NINILCHIK RODEO: 52 years and still going strong

By McKibben Jackinsky
Staff Writer


Photo by McKibben Jackinsky

Homer was royally represented at the Ninilchik Rodeo over the weekend, with Andrea Ardenia, left, reigning as Little Miss Rodeo and Melanie Mastollier crowned Miss Rodeo. Both young women are from Homer.

Grab your hats and put on your boots, cowboys and cowgirls. It's rodeo time at the Kenai Peninsula State Fair rodeo arena in Ninilchik.

Rodeoing on the peninsula began in Ninilchik in 1960, moved to Happy Valley for a few years, but then returned to Ninilchik. The 52-year-old event continues to offer fun for spectators and thrills for participants every July. This year's rodeo is Saturday and Sunday. Gates open at 1 p.m.; the Grand Entry is at 2 p.m. Admission is $8 adults, $5 for ages 7-12; free for six and younger.

A much anticipated change is underway that will make spectators more comfortable while watching the action in the arena: replacement of the old wooden bleachers. New bleachers are ordered, with some temporary bleachers in place. Once the new bleachers arrive, the temporary ones will be used for spectators of the Kenai Peninsula State Fair pig races, said Shirley Cox, rodeo organizer.

Also new are Frostbite and Snubbing Post, a couple of "pretty fancy bucking bulls" Cox recently brought to the peninsula.

Bringing bulls to Alaska is no small thing, as Cox's recent experience illustrates. She bought four bulls in Idaho and hauled them to the ranch she and her husband, Barry, have in Willowa, Ore. The bulls had to pass specific blood tests to get into Canada so they could be brought to Alaska.

Assuming everything would be fine, Cox was surprised when the bulls didn't pass the tests.

"We had to haul them to the sale barn and took quite a beating on the price," she said.

With her schedule to get from Oregon to the peninsula pushing things along, Cox left Oregon and made a 500-mile side trip to pick up replacements for the bulls she'd lost. She arrived, assuming the blood work had been done and everything was in order.

"They informed us the bulls had not passed their tests either," said Cox of the disheartening news she received upon her arrival.

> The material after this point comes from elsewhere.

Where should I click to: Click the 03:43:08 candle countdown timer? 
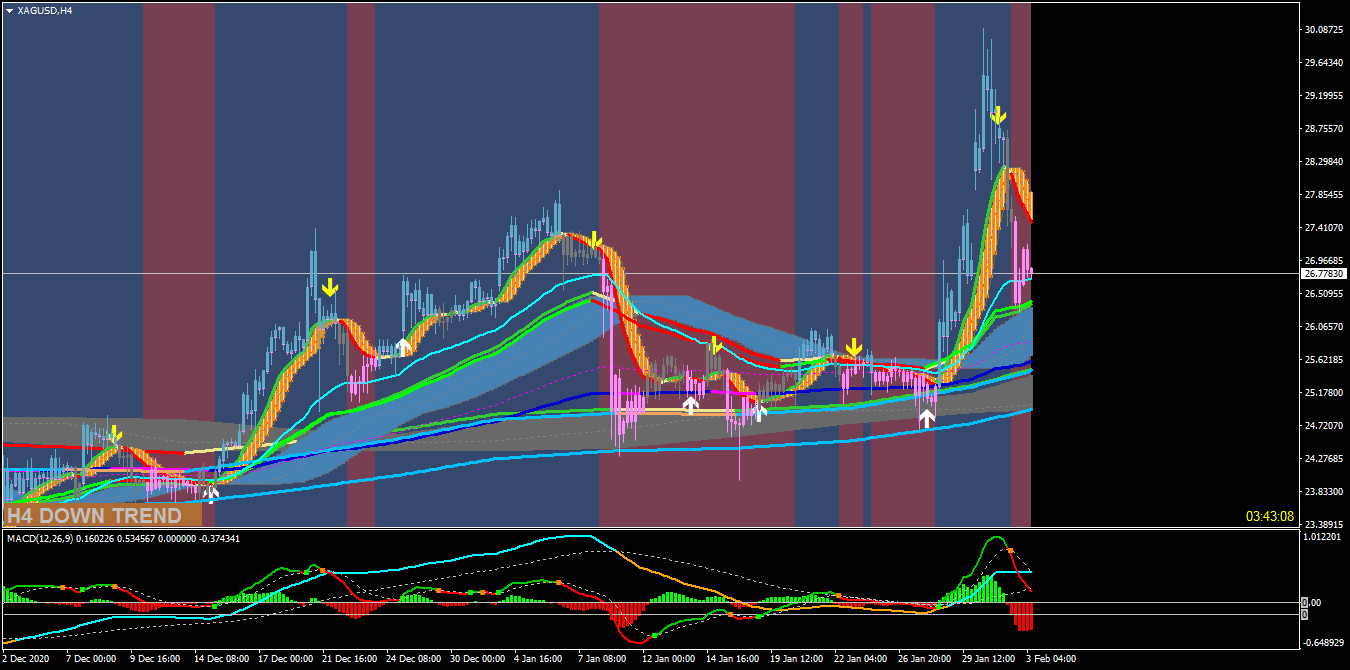tap(1269, 516)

"So there we were, stuck in Canada ... and needing to get home (to the peninsula). ... So we came home without them."

To make matters worse, thinking she would have her trailer filled with bulls, Cox had paid someone else to bring three horses from Oregon to Alaska. A couple days after Cox arrived on the peninsula, she received word one of the horses had become sick and died in Canada.

"This was the trip from hell," said Cox.

Trials and tribulations of this magnitude make Frostbite and Snubbing Post "like gold" for having arrived safely, said Cox. The four-year-old bulls are a Brahma cross and are "pretty cool looking bulls. Pretty feisty. They're getting a little better now that they're settling in, but the first few days we had them here, they were scary," said Cox.

Saturday's Grand Entry is a good way for spectators to see the cowboys and cowgirls before the action begins. Leading the Grand Entry will be Rodeo Queen Melanie Mastolier of Homer and Little Miss Rodeo Andrea Ardenia, also of Homer.

Also in the Grand Entry will be representatives of the Wounded Warrior Project, an organization whose mission is to honor and empower wounded military service members.

"We're going to involve them quite extensively," said Cox.

A dollar of each rodeo admission goes toward medical expenses for Steven Kitson, 17, of Sterling. Kitson was helping with cleanup after last weekend's Great Alaska Horse Expo in Ninilchik when he fell off a four-wheeler. His injuries required him to be flown to Anchorage for medical treatment.

"It was real scary for awhile, but he's very much on the mend," Cox told the Homer News on Sunday.

Public parking for this year's rodeo will be on the opposite side of the Sterling Highway and in the Catholic Church parking lot.